The lawmakers say Wheeler's conclusion hinges on the FCC's decision last year to redefine broadband as speeds of at least 25 Mbps downstream and 3 Mbps upstream. Ten percent of the overall U.S. population lacks access to connections at those speeds, as does 39% of the rural population.
The senators argue in a Jan. 21 letter to Wheeler that there is no reason why people need 25 Mbps connections. "We are concerned that this arbitrary 25/3 Mbps benchmark fails to accurately capture what most Americans consider broadband," Sens. Steve Daines (Montana), Roger Wicker (Mississippi), Roy Blunt (Missouri), Deb Fischer (Nebraska), Ron Johnson (Wisconsin) and Cory Gardner (Colorado) write.

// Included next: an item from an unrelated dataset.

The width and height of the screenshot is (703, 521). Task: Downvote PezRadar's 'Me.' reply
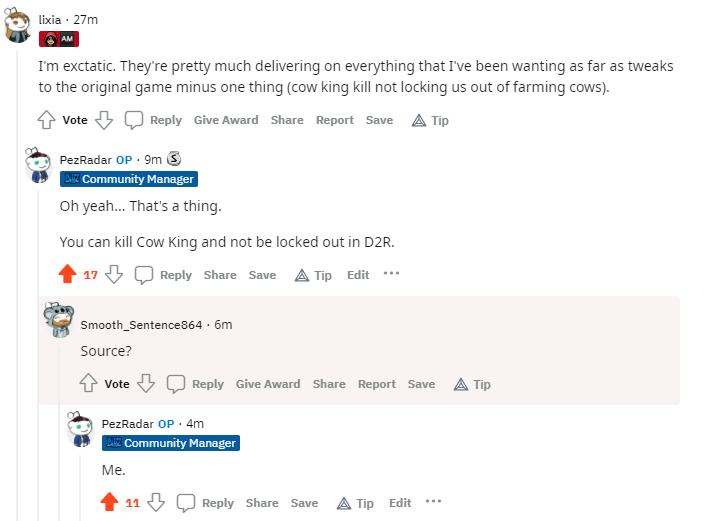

"Looking at the market for broadband applications, we are aware of few applications that require speeds of 25 Mbps," they add. "Netflix, for example, recommends a download speed of 5 Mbps to receive high-definition streaming video, and Amazon recommends a speed of 3.5 Mbps." The Hill first reported on the senators' letter.
The lawmakers fail to mention that Netflix was one of the biggest proponents of the new standard. CEO Reed Hastings reportedly said during an earnings call last year that people will need fast speeds for ultra high-definition video and video-conferencing.
"Once you got an Ultra HD video stream that's 15 megs just a single stream and you're going to want video conferencing, you're going to want online learning, you're going to want all kinds of different applications monitoring of your home, these kinds of things on video," Hastings said, according to FierceTelecom. "So 25 megs is kind of baseline for the next five years as opposed to the past five years."
Advocacy group Public Knowledge, which also urged the FCC to define broadband as speeds of at least 25 Mbps, made similar points last year. That organization argued that 25 Mbps is necessary to guarantee that "average households have adequate capacity for online video and other applications.”